理论知识
YOLOX中的解耦合头与理解
解耦合头是在YOLOX中提出的,可以看出,原先YOLO的检测头是耦合的,通道数包括置信度,类别和预测框坐标这三类。而解耦合头是将上述的三个预测任务分别进行预测而非统一预测。这样的好处在于能够进一步提高检测精度。
在CVPR2020的“Revisiting the Sibling Head in Object Detector”一文中,原文的作者认为,在目标检测的定位和分类任务中,两个任务所聚焦和感兴趣的地方不同,分类任务更关注所提取的特征与已有类别哪一类最为相近,而定位任务更加关注与GT Box的位置坐标从而进行边界框参数修正。因此如果采取用同一个特征图(耦合头)进行分类和定位,效果会不好。
此外,在论文Rethinking Classification and Localization for Object Detection中也提出了类似的观点(fc-head更适合分类任务,conv-head更适合定位任务)。
YOLOv6中的解耦合头
YOLOv6对解耦头进行了精简设计后,同时综合考虑到相关算子表征能力和硬件上计算开销这两者的平衡,采用 Hybrid Channels 策略重新设计了一个更高效的解耦头结构,在维持精度的同时降低了延时,缓解了解耦头中 3x3 卷积带来的额外延时开销。

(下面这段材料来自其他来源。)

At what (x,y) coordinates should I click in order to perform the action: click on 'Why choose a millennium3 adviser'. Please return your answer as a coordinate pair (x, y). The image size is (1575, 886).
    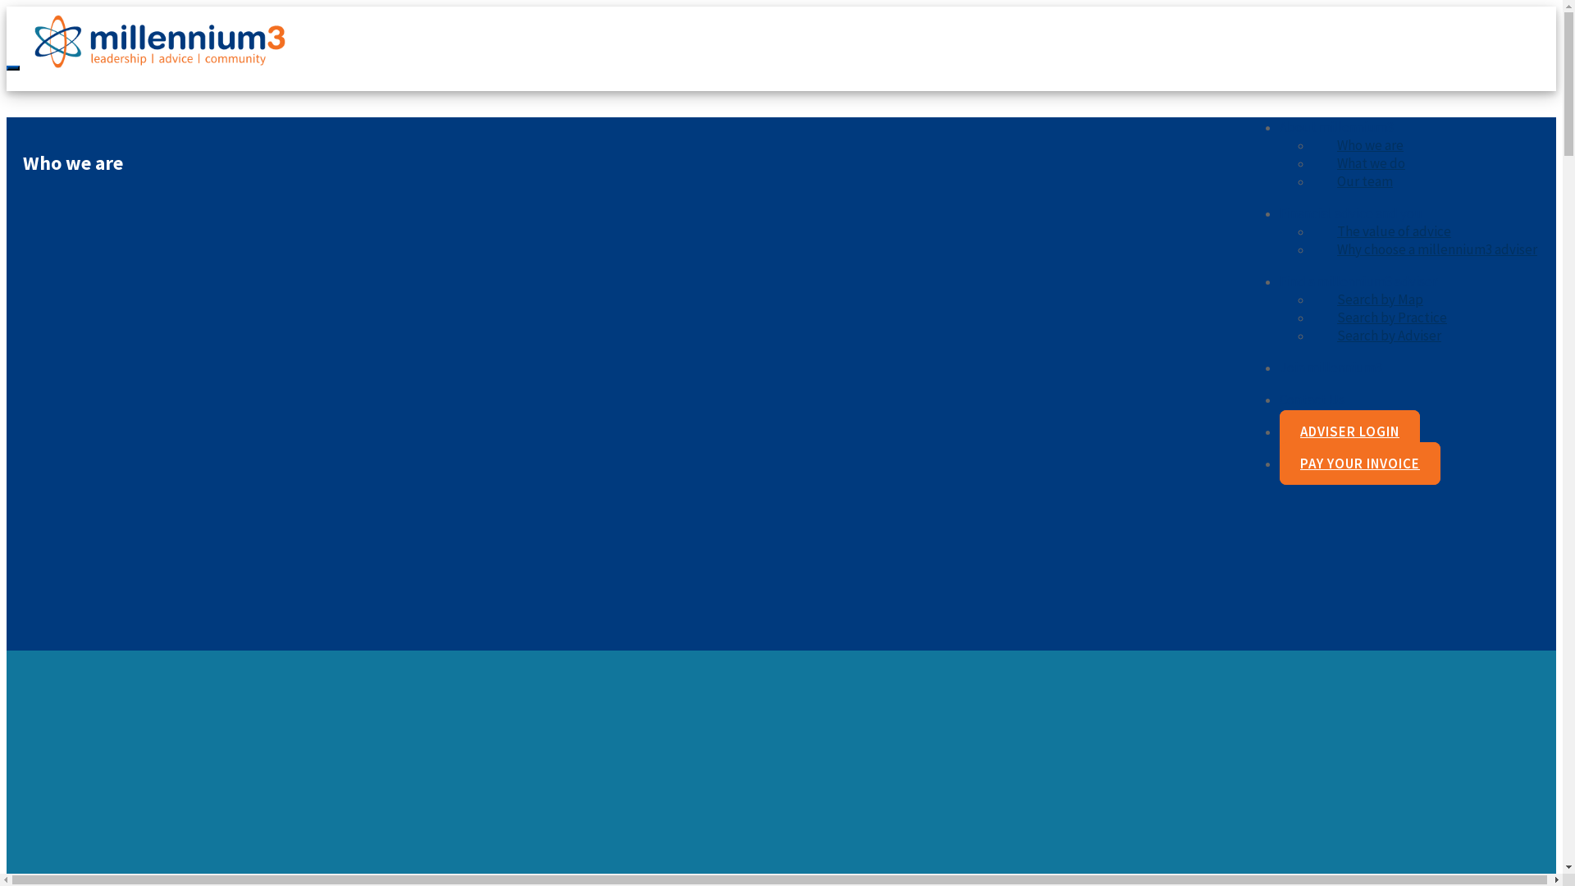
    Looking at the image, I should click on (1436, 249).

通过在 nano 尺寸模型上进行消融实验,对比相同通道数的解耦头结构,精度提升 0.2% AP 的同时,速度提升6.8%。具体来说,改进是两点:
- 将解耦头中最后的两个3*3卷积层改成一层;
- 将这个3*3卷积层的输出通道改为与输入通道一致。
YOLOv5中使用YOLOv6提出的Efficient Decoupled Head解耦合头
在yolo.py
中引入下面的Decoupled_Detect
类
class Decoupled_Detect(nn.Module):
# YOLOv5 Detect head for detection models
stride = None # strides computed during build
dynamic = False # force grid reconstruction
export = False # export mode
def __init__(self, nc=80, anchors=(), ch=(), inplace=True): # detection layer
super().__init__()
self.nc = nc # number of classes
self.no = nc + 5 # number of outputs per anchor
self.nl = len(anchors) # number of detection layers
self.na = len(anchors[0]) // 2 # number of anchors
self.grid = [torch.empty(0) for _ in range(self.nl)] # init grid
self.anchor_grid = [torch.empty(0) for _ in range(self.nl)] # init anchor grid
self.register_buffer('anchors', torch.tensor(anchors).float().view(self.nl, -1, 2)) # shape(nl,na,2)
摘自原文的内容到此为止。